Ciudad de la Salud (City of Health), a four hospital complex in Ancón

Health care in Panama is provided through the government and private sector businesses. The public sector is funded through the Ministry of Health (MINSA), and the Social Security Fund (CSS), which operate separate facilities. The CSS is both a healthcare provider and a pension fund administrator. It is funded by contributions from employers and employees. About 3.47 million people of the population of roughly 3.9 million were covered by its provisions in 2013, this included both the contributors and their dependents. MINSA provides low-cost facilities for those not covered. In 2014 it operated 830 health facilities.

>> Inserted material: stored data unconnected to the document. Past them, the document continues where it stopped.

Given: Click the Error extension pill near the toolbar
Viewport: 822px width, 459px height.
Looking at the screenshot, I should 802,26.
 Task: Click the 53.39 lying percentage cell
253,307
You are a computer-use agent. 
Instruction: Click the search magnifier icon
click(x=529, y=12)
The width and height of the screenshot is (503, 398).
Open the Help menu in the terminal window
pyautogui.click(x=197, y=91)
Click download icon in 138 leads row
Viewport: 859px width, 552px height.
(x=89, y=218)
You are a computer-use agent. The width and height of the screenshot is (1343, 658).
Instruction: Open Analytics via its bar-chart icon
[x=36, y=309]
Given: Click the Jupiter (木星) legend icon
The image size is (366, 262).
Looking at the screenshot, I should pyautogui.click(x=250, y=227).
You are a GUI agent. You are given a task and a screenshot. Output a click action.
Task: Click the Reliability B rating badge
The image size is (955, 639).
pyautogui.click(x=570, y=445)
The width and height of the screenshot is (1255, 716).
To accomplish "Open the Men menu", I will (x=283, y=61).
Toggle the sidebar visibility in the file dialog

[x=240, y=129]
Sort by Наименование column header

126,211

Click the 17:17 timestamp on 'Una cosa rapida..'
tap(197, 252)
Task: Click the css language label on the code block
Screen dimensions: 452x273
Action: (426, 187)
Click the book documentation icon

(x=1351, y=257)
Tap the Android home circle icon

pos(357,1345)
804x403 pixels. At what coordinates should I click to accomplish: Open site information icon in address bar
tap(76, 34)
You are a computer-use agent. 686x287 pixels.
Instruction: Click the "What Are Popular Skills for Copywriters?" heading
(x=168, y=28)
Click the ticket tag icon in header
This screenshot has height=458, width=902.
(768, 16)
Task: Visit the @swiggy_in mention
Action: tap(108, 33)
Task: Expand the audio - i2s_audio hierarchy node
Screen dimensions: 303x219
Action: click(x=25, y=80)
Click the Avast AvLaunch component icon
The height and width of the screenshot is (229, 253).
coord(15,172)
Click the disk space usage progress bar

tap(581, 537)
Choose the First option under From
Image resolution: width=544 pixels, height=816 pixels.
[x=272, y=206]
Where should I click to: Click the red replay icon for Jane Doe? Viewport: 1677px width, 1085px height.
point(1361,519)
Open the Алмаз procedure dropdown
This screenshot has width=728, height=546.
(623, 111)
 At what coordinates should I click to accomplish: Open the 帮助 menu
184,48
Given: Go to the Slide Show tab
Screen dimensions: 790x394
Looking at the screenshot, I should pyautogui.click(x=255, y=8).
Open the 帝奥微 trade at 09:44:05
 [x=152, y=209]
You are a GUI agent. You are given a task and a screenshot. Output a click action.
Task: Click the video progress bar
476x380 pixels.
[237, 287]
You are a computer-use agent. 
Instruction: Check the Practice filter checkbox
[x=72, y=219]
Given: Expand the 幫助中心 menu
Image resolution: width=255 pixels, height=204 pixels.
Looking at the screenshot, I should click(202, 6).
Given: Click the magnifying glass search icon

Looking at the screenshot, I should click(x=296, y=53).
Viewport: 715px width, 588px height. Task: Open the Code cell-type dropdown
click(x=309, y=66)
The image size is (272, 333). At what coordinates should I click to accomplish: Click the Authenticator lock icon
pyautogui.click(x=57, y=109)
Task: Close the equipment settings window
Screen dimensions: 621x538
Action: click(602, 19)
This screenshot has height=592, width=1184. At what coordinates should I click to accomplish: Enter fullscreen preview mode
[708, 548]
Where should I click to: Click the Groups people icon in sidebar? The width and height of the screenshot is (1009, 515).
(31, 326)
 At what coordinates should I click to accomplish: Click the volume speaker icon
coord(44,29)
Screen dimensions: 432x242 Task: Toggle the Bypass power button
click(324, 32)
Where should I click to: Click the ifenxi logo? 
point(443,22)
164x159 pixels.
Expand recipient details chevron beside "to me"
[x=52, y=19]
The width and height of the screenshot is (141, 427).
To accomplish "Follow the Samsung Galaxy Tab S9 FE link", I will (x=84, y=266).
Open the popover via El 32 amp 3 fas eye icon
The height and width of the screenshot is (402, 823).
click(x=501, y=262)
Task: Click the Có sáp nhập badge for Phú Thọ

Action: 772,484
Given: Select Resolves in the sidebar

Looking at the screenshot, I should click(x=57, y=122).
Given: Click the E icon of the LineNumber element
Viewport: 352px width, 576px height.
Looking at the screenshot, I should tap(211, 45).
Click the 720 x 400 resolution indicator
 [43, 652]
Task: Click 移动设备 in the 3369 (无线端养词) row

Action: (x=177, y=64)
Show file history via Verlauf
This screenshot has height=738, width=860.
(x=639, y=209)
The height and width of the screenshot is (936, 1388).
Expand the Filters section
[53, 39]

Rural areas can face problems with the public health care system, where a lack of funding creates a shortage of beds. The majority of doctors prefer to live in Panama City where there are higher patient loads and more economic opportunities. Panama City and David have become medical tourism destinations, especially for aesthetic and orthopaedic procedures.

==Private health care==
There are four major private hospitals. Private expenditure was 31.4% of the total health spending in 2012, mostly directly out of pocket spending. Clínica Hospital San Fernando is the oldest, dating from 1949. The law entitles retirees to a 20–25% discount on medical services. A medical franchise, MiniMed, started in 2011 and has seven walk-in primary care facilities.

==Hospitals==
Emergency medical services are primarily in Panama City where 911 service is available. Outside Panama City and David, they drop off dramatically. Boquete, Chiriquí has limited capability despite a large ex-pat population. In the indigenous comarcas MINSA is the only provider and there are very limited hospital facilities. From 2009 to 2014 a medical city, Ciudad Hospitalaria in Panama City, a network of smaller health care facilities and five regional hospitals were initiated:
- Anita Moreno Hospital in Los Santos District,
- Manuel Amador Guerrero Hospital in Colón Province,
- Metetí General Hospital in Darién Province
- Bugaba Hospital, slated for Chiriquí Province.
- Luis "Chicho" Fabrega hospital in Veraguas

See also List of hospitals in Panama.

Prices are significantly cheaper than in the United States or other highly developed nations, but in comparison to the average Panamanian wage is proportionally equal. Some doctors are highly trained in the United States but few are board-certified. Many are trained in high quality medical schools in Spain, Mexico, Panama, and a few in Cuba.